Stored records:
····················

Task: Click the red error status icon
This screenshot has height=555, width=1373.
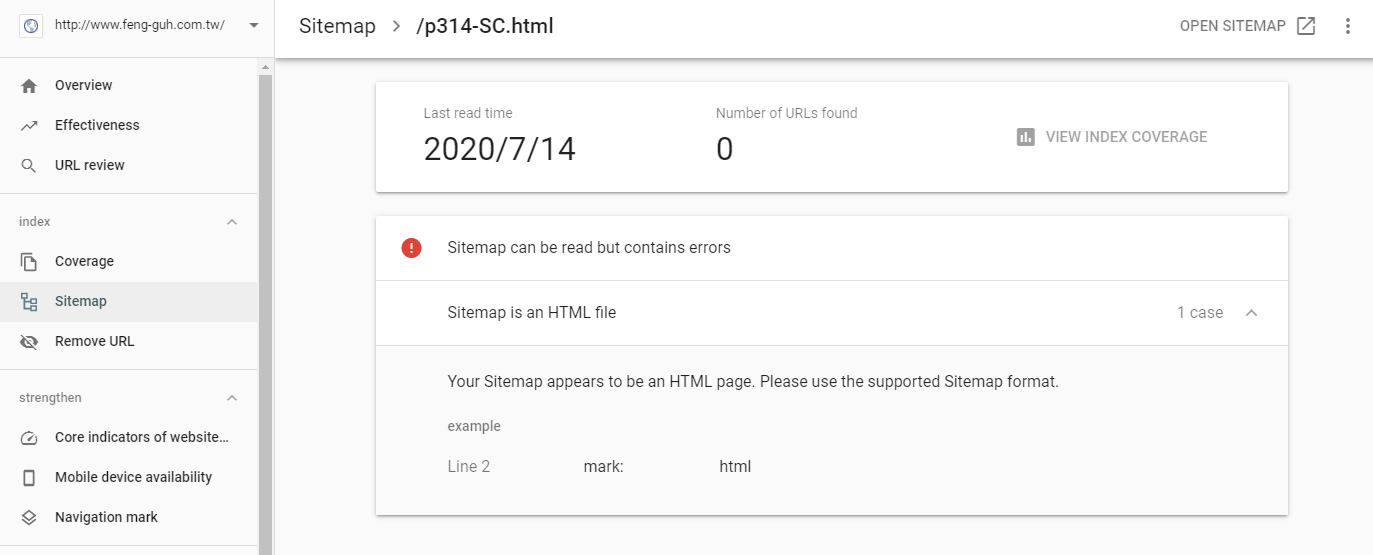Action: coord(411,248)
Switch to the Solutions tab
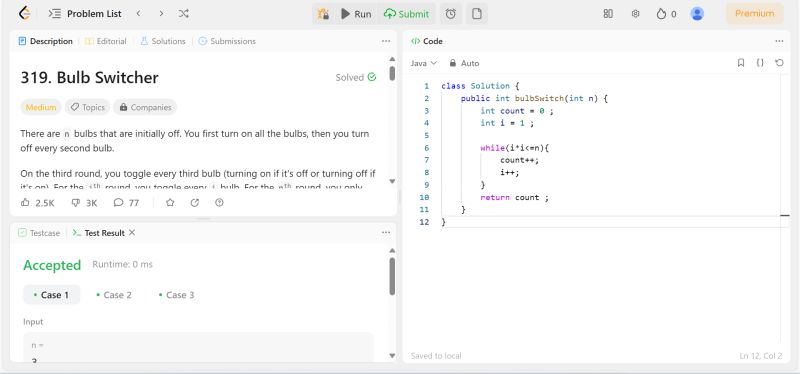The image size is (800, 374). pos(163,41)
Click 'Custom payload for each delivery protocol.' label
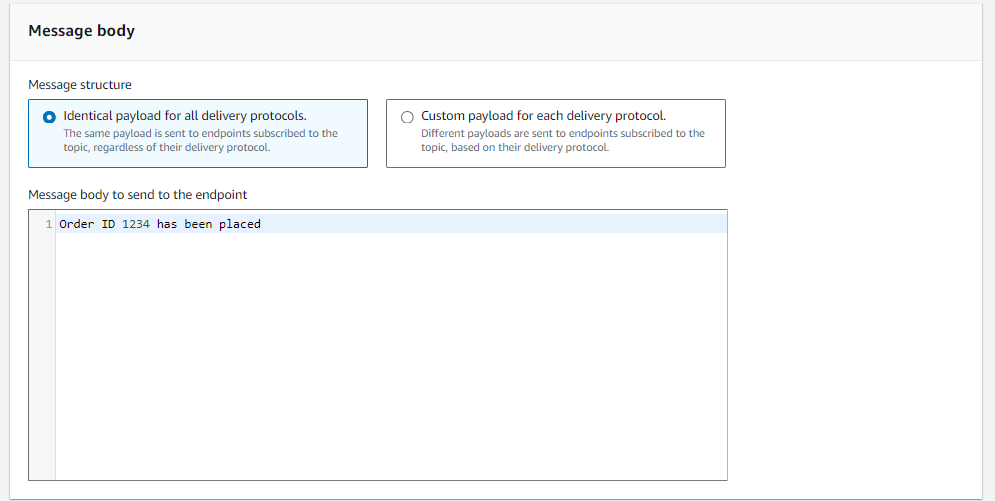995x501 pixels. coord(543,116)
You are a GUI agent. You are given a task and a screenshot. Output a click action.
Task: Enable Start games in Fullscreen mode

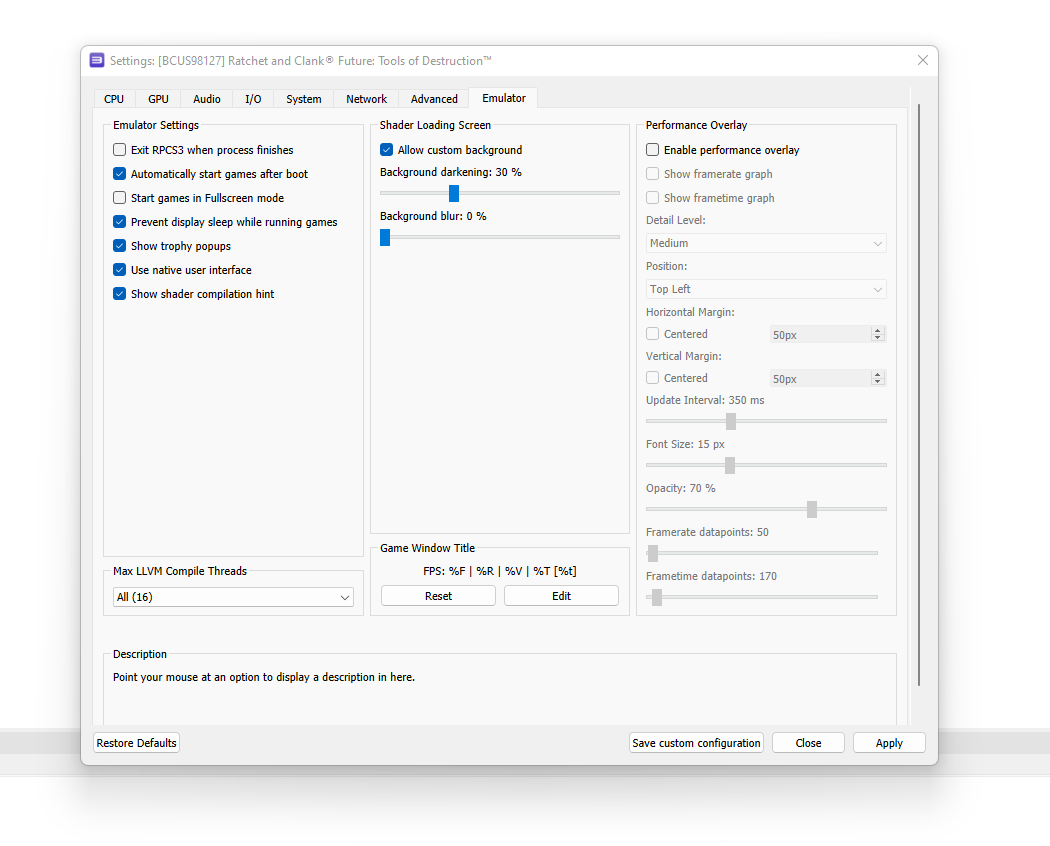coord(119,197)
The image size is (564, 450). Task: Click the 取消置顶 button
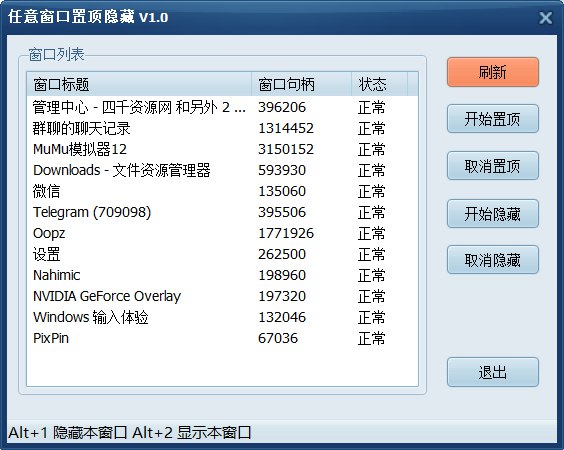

····················

DESCRIPTION OF THE TASK: Could the data above be reproduced exactly, with the pictures left out?

WRITTEN ANSWER:
Task: Click the red error status icon
This screenshot has height=555, width=1373.
Action: coord(411,248)
Switch to the Solutions tab
The image size is (800, 374). pos(163,41)
Click 'Custom payload for each delivery protocol.' label
995x501 pixels. coord(543,116)
You are a GUI agent. You are given a task and a screenshot. Output a click action.
Task: Enable Start games in Fullscreen mode

coord(119,197)
The image size is (564, 450). Task: Click the 取消置顶 button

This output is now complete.